Table 3. Classes of used indices for water quality and Irrigation water qualities in the present study.

Index	Value	Water Quality	References
Permeability Index (PI)	PI > 75%	Suitable	[39]
	PI = 25–75%	Moderate
	PI < 25%	Unsuitable
Sodium Adsorption Ratio (SAR)	SAR < 10	Excellent	[30,31]
	SAR = 10–18	Good
	SAR = 19–26	Doubtful/Fair Poor
	SAR > 26	Unsuitable
Sodium percent (Na%)	Na% < 20	Excellent/Safe	[32,40]
	Na% = 20–40	Good/Safe
	Na% = 40–60	Permissible/Safe
	Na% = 60–80	Doubtful/unsafe
	Na% > 80	Unsuitable/unsafe
Residual Sodium Carbonate (RSC) (meq L−1)	RSC < 1.25	Good	[40]
	RSC = 1.25–2.50	Medium
	RSC > 2.50	Unsuitable
Magnesium Hazard (MH)	MH < 50%	Suitable
	MH > 50%	Unsuitable
Kelly’s Index (KI)	KI < 1	Suitable	[36]
	KI > 1	Unsuitable
Potential Salinity (PS) (meq L−1)	PS < 3.0	Excellent to good	[29]
	PS = 3.0–5.0	Good to injurious
	PS > 5.0	Injurious to unsatisfactory
Total Hardness (TH) (meq L−1)	0–60	Soft	[34]
	61–120	Moderate
	121–180	Hard
	>181	Very
Irrigation Water Quality Index (IWQI)	WQI = 0–25	Excellent	[37,38]
	WQI = 26–50	Good
	WQI = 51–75	Poor
	WQI = 76–100	Very poor
	WQI > 100	Unsuitable

. In addition, the water quality indices (WQI) were applied to determine the availability of water in the irrigation systems of surrounded agricultural lands and to evaluate the quality and suitability of these waters (Table S1).

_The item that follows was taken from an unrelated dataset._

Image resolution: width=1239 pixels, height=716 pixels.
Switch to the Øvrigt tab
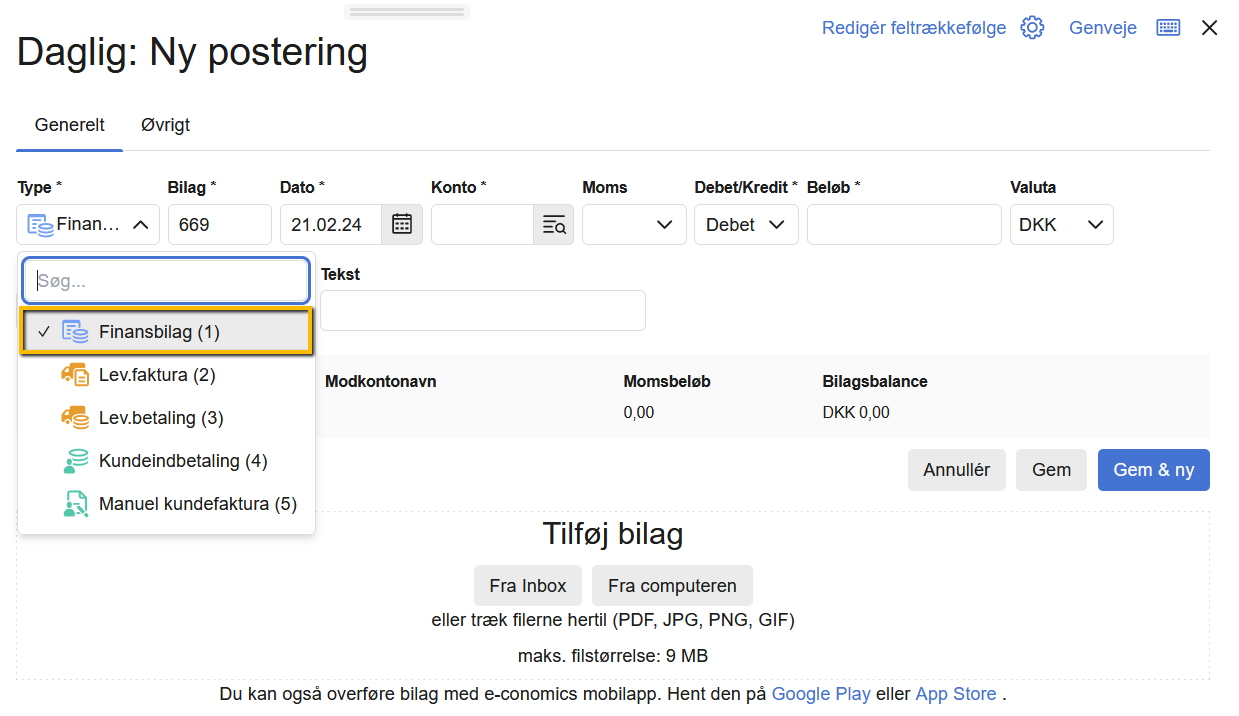165,126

The analytical results of different water quality parameters are converted into a single value by the formulas reported in Table 2, while the classes of the WQI are presented in Table 3.

2.6. Data Treatments

The data of physicochemical parameters, heavy metal concentrations, and quality indices of the water samples collected from the five sites were submitted to one-way ANOVA followed by Duncan’s test to determine the significant difference among the studied sites at a probability level of 0.05. The ANOVA analysis was carried out using the CosStat software, version 6.311 (CoHort Software, Monterey, CA, USA, http://www.cohort.com, accessed on 1 January 2019). In addition, by using the SPSS software package (Version 27.0. IBM Corp, Armonk, NY, USA), different water parameters and heavy metals from five locations were tested to Pearson’s correlation. Moreover, the data of water chemical parameters and heavy metals were subjected to principal component analysis (PCA) using the PAST program (multivariate statistical package, ver. 1.72, Oslo, Norway, http://www.nhm.uio.no/~ohammer/past/plot.html, accessed on 1 January 2019). The piper plot was performed using AquaChem program (2014, ver. 5.1) based on the data of cations and anions. While Doneen [29], Wilcox [31], and US salinity Richards [30] diagrams were used for plotting and classifying the sampled sites.

3. Results and Discussion

3.1. Water Characteristics

3.1.1. Chemical Composition

The results of the hydrochemical characteristic of surface water samples S1 to S5, collected from five sites along the El-Salam Canal are listed in Table 4. The pH varied from 7.78 in S5 to 8.42 in S4, with a mean value of 8.02, demonstrating the alkaline nature of the waters. Variations in conductivity and bicarbonate concentration are linked to pH variations [41]. The EC also displays wide variations, ranging in value from 0.72 to 2.34 d Sm⁻¹. The EC value may be an approximate index of the overall amount of dissolved substances in water, such as salts. Temperature, concentration, and the sorts of ions present all influence the results [42]. The sites S3, S4, and S5 recorded EC values above the acceptable permissible limit of 1.5 d Sm⁻¹ [43]. The total dissolved solids (TDS) show wide variations, ranging between 292.00 to 1124.00 mg L⁻¹ with a mean concentration of 852.60 mg L⁻¹.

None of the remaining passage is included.